There's an estimated population of 7,000 bighorn sheep in Colorado, the most in any state, says an article from the Coloradoan. Morning and late afternoon when the sheep come down to get a drink at the Big Thompson River are the best times to see them.
Bighorn sheep form herds of about 5 to 15 ewes and lambs. The male rams roam in groups of two to five. During mating season in November and December, the ewes create larger heads of up to 100 animals.
Instead of shedding their horns like some animals, the male sheep grow their massive horns throughout their lives.
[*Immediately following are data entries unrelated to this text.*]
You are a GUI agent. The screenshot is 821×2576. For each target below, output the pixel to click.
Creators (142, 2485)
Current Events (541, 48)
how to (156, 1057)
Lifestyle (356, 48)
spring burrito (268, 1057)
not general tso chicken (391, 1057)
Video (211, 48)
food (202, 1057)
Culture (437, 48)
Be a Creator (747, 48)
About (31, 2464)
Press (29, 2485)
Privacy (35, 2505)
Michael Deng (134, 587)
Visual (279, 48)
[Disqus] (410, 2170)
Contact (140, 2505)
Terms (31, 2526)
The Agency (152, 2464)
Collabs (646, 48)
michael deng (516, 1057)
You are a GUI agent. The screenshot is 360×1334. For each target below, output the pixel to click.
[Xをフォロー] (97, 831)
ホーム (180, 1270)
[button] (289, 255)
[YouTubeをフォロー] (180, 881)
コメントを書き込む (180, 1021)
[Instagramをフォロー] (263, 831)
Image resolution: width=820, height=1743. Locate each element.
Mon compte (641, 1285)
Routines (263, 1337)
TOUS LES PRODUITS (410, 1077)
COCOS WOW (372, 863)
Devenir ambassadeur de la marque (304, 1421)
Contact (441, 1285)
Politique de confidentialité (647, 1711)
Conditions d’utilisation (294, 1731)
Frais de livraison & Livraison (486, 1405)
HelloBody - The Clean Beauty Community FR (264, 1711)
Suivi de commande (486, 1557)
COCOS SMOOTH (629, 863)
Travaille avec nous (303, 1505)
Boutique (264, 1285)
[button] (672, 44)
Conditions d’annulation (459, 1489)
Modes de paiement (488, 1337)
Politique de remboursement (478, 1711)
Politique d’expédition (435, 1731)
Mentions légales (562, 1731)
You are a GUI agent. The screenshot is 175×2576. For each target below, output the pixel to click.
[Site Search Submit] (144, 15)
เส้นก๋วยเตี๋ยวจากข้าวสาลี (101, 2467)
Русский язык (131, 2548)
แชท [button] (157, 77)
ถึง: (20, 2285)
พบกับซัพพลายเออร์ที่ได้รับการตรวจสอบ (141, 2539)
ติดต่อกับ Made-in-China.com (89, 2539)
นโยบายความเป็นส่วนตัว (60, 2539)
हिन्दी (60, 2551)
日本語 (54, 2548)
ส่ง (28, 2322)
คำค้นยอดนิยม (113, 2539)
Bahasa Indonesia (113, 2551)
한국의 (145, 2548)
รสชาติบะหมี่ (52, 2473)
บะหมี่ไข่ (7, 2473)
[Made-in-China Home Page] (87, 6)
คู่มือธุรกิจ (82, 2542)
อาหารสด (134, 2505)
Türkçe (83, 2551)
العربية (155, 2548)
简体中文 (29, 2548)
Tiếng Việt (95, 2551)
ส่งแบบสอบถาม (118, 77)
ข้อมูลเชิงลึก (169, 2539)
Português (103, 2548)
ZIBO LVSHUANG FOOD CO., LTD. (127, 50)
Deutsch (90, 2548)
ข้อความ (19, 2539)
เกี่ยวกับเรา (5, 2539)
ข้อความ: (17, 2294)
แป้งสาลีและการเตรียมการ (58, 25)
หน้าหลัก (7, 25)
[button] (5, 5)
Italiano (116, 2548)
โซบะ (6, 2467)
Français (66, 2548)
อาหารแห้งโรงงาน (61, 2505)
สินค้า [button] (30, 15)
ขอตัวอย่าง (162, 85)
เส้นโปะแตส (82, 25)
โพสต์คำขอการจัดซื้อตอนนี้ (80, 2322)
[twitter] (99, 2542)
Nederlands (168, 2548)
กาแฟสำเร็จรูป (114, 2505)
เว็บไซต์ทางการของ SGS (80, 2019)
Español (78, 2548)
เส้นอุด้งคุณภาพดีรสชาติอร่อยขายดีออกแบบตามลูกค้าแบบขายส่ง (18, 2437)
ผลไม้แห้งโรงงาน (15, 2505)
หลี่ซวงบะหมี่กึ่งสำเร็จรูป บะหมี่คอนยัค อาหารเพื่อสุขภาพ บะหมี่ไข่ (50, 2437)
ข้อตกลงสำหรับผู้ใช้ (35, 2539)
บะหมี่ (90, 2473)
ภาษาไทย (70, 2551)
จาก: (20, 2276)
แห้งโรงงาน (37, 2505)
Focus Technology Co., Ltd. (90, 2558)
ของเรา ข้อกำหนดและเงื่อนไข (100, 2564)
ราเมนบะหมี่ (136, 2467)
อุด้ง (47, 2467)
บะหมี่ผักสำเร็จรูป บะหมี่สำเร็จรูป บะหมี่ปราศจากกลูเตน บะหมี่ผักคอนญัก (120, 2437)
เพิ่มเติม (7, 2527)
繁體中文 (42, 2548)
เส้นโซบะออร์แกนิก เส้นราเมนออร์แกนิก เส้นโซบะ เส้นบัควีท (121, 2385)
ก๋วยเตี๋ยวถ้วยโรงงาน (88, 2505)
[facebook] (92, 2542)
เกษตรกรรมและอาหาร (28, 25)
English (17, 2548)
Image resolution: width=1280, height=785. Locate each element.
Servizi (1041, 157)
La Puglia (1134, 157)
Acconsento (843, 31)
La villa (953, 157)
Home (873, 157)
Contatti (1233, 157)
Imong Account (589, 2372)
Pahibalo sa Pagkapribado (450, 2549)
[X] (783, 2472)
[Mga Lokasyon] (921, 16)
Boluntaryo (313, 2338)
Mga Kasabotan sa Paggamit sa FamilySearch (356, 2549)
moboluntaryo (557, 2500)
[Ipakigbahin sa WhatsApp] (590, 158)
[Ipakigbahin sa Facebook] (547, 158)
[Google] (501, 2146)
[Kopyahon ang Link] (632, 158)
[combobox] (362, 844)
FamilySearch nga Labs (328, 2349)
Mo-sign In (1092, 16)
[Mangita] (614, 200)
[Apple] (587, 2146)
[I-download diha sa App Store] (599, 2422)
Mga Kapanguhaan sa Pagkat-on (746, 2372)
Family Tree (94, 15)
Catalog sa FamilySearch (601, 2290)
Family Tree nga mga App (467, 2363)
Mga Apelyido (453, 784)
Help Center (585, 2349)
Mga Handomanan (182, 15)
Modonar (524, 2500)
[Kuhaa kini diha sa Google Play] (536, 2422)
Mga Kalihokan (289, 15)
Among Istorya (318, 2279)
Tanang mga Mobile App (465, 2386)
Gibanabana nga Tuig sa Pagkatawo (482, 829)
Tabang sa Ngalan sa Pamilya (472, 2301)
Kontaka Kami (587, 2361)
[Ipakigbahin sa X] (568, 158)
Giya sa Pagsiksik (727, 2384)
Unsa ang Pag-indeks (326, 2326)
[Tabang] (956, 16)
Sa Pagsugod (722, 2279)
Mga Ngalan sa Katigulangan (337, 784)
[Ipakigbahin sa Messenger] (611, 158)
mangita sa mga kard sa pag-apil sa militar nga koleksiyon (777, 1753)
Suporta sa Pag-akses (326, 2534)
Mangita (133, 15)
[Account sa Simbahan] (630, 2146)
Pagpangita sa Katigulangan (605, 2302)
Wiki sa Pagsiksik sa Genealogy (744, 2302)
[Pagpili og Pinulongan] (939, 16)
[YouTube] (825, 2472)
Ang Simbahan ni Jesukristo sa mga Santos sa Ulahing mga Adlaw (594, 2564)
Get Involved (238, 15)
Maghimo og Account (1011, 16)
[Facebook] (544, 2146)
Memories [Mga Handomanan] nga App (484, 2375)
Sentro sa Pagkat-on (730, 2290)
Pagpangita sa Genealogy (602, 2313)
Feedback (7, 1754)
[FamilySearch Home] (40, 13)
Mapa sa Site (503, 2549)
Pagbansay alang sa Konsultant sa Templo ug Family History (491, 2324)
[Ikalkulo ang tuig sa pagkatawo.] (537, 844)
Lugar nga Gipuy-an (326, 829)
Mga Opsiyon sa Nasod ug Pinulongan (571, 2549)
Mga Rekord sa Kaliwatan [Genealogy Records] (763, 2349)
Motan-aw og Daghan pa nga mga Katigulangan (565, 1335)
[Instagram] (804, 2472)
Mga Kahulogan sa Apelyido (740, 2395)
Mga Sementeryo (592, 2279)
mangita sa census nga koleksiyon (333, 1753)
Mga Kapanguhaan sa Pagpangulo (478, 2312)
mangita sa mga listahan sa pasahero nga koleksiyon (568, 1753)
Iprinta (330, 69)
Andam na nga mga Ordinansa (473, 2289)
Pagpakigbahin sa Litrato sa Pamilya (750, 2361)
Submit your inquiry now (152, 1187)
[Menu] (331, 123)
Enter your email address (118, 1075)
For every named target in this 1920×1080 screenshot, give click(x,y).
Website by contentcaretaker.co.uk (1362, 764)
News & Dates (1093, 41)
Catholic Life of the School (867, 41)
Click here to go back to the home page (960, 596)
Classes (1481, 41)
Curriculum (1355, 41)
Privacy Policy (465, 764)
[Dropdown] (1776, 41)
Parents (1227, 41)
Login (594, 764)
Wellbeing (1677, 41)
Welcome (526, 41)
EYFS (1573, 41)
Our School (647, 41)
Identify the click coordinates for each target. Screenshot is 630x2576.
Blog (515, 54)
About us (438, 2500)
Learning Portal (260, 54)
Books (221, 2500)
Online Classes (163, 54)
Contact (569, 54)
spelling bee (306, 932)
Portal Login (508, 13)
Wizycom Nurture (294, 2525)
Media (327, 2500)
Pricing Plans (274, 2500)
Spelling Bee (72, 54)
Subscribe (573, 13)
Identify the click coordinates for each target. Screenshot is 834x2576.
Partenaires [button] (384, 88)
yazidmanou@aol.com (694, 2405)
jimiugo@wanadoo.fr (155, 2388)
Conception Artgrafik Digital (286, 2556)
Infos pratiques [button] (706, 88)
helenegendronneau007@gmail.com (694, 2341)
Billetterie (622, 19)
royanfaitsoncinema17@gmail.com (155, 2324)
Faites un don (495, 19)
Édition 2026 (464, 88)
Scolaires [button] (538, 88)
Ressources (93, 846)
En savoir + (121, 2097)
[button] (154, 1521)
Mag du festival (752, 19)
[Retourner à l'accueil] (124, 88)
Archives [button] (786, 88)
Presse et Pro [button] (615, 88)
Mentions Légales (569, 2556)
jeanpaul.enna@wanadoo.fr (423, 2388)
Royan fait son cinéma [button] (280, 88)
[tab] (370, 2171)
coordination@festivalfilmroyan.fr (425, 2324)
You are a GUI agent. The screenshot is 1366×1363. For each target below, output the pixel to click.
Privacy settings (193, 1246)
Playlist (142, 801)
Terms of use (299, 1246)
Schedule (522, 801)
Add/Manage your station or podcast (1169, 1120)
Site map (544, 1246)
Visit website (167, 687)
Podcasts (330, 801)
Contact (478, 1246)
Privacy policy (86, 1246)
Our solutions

The ewe horns often remain smaller.
November through December, the sheep go through "rut," the mating season. It's a violent process where male rams butt their horns together making a loud banging sound which can be heard for miles. Experts call early December prime viewing time.
Bighorn Sheep are tough creatures. During winter months the sheep migrate up into the highest reaches of the Park, staying warm due to a thick double-layered coat that grows out each summer. Though harder to see during winter months, it is not uncommon to find a lone sheep clinging to a cliff face thousands of feet above the valley floor below. Specialized hooves enable the sheep to grip the rock humans would need a rope to climb. During summer months the sheep descend down into the lower reaches of the park to graze and mate. This is the best time to see the sheep since they are highly-visible out in open terrain.
Bighorn Sheep in Rocky Mountain National Park
Bighorn Sheep have always been a part of Rocky Mountain National Park, but during the late 1800's and early 1900's hunters moving into Estes Park nearly wiped out the population due to the high demand for the male sheep's curling horns. Then in 1978 the park service began reintroducing the sheep back into the Park, primarily introducing them along the North St. Vrain River and Cow Creek. Since then the herds have prospered growing to nearly 600 strong.
Early summer is the best time to see the Bighorn as they migrate down into the lower elevation valleys of the park. Horseshoe Park is of the best places to view the sheep. Easily accessible along CO-34, make sure to check out Sheeps Lake, appropriately named due to the high concentration of sheep that graze there. From the valley the Sheep ascend back up into the Mummy Range. Hikers routinely spot sheep in the Park's upper regions during the spring and summertime, but rangers due to the sheep's mating rituals block off several areas. Generally the best time to view the sheep in Horseshoe Park and Sheeps Lake is from 9:00 am to 3:00 pm.